Task prompt —
Could you return all of the data exactly as given?

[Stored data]

======

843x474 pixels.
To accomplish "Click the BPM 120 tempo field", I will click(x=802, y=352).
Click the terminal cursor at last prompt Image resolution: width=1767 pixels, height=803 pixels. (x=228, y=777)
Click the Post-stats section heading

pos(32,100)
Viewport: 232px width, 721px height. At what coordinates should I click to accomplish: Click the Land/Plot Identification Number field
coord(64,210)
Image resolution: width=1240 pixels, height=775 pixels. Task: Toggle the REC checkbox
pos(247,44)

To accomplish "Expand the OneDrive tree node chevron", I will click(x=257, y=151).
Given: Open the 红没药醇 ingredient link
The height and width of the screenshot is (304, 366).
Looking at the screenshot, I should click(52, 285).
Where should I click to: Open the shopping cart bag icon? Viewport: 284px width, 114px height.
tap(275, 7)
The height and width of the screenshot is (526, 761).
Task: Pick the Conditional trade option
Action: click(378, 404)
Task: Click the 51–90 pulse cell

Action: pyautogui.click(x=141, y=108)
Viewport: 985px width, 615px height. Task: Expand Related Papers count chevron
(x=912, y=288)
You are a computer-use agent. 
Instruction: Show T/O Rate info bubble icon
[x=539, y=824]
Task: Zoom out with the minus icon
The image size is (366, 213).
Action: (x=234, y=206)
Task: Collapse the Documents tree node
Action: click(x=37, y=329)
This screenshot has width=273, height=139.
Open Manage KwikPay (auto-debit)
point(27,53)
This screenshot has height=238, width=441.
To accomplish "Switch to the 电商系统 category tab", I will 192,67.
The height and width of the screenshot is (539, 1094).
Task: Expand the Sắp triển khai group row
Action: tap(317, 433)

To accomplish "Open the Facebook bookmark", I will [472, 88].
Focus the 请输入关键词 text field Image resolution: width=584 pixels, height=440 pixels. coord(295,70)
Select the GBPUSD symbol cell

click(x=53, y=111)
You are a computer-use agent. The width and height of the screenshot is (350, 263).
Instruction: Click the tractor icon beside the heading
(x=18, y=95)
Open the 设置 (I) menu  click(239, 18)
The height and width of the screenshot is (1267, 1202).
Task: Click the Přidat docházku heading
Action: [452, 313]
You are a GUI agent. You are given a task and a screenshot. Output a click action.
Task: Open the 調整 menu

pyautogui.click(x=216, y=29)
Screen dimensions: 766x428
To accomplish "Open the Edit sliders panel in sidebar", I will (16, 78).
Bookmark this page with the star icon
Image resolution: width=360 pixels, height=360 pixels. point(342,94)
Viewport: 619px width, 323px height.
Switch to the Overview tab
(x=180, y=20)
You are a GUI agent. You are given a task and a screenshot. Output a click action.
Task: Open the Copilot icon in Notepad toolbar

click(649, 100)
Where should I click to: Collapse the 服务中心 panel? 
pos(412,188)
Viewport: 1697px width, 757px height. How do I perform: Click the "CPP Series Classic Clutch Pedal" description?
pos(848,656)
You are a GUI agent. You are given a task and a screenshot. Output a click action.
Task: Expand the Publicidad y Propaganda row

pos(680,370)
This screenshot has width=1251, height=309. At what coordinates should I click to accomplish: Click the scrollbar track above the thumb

======

Written response —
843x474 pixels.
To accomplish "Click the BPM 120 tempo field", I will click(x=802, y=352).
Click the terminal cursor at last prompt Image resolution: width=1767 pixels, height=803 pixels. (x=228, y=777)
Click the Post-stats section heading

pos(32,100)
Viewport: 232px width, 721px height. At what coordinates should I click to accomplish: Click the Land/Plot Identification Number field
coord(64,210)
Image resolution: width=1240 pixels, height=775 pixels. Task: Toggle the REC checkbox
pos(247,44)

To accomplish "Expand the OneDrive tree node chevron", I will click(x=257, y=151).
Given: Open the 红没药醇 ingredient link
The height and width of the screenshot is (304, 366).
Looking at the screenshot, I should click(52, 285).
Where should I click to: Open the shopping cart bag icon? Viewport: 284px width, 114px height.
tap(275, 7)
The height and width of the screenshot is (526, 761).
Task: Pick the Conditional trade option
Action: click(378, 404)
Task: Click the 51–90 pulse cell

Action: pyautogui.click(x=141, y=108)
Viewport: 985px width, 615px height. Task: Expand Related Papers count chevron
(x=912, y=288)
You are a computer-use agent. 
Instruction: Show T/O Rate info bubble icon
[x=539, y=824]
Task: Zoom out with the minus icon
The image size is (366, 213).
Action: (x=234, y=206)
Task: Collapse the Documents tree node
Action: click(x=37, y=329)
This screenshot has width=273, height=139.
Open Manage KwikPay (auto-debit)
point(27,53)
This screenshot has height=238, width=441.
To accomplish "Switch to the 电商系统 category tab", I will 192,67.
The height and width of the screenshot is (539, 1094).
Task: Expand the Sắp triển khai group row
Action: tap(317, 433)

To accomplish "Open the Facebook bookmark", I will [472, 88].
Focus the 请输入关键词 text field Image resolution: width=584 pixels, height=440 pixels. coord(295,70)
Select the GBPUSD symbol cell

click(x=53, y=111)
You are a computer-use agent. The width and height of the screenshot is (350, 263).
Instruction: Click the tractor icon beside the heading
(x=18, y=95)
Open the 设置 (I) menu  click(239, 18)
The height and width of the screenshot is (1267, 1202).
Task: Click the Přidat docházku heading
Action: [452, 313]
You are a GUI agent. You are given a task and a screenshot. Output a click action.
Task: Open the 調整 menu

pyautogui.click(x=216, y=29)
Screen dimensions: 766x428
To accomplish "Open the Edit sliders panel in sidebar", I will (16, 78).
Bookmark this page with the star icon
Image resolution: width=360 pixels, height=360 pixels. point(342,94)
Viewport: 619px width, 323px height.
Switch to the Overview tab
(x=180, y=20)
You are a GUI agent. You are given a task and a screenshot. Output a click action.
Task: Open the Copilot icon in Notepad toolbar

click(649, 100)
Where should I click to: Collapse the 服务中心 panel? 
pos(412,188)
Viewport: 1697px width, 757px height. How do I perform: Click the "CPP Series Classic Clutch Pedal" description?
pos(848,656)
You are a GUI agent. You are given a task and a screenshot. Output a click action.
Task: Expand the Publicidad y Propaganda row

pos(680,370)
This screenshot has width=1251, height=309. At what coordinates should I click to accomplish: Click the scrollbar track above the thumb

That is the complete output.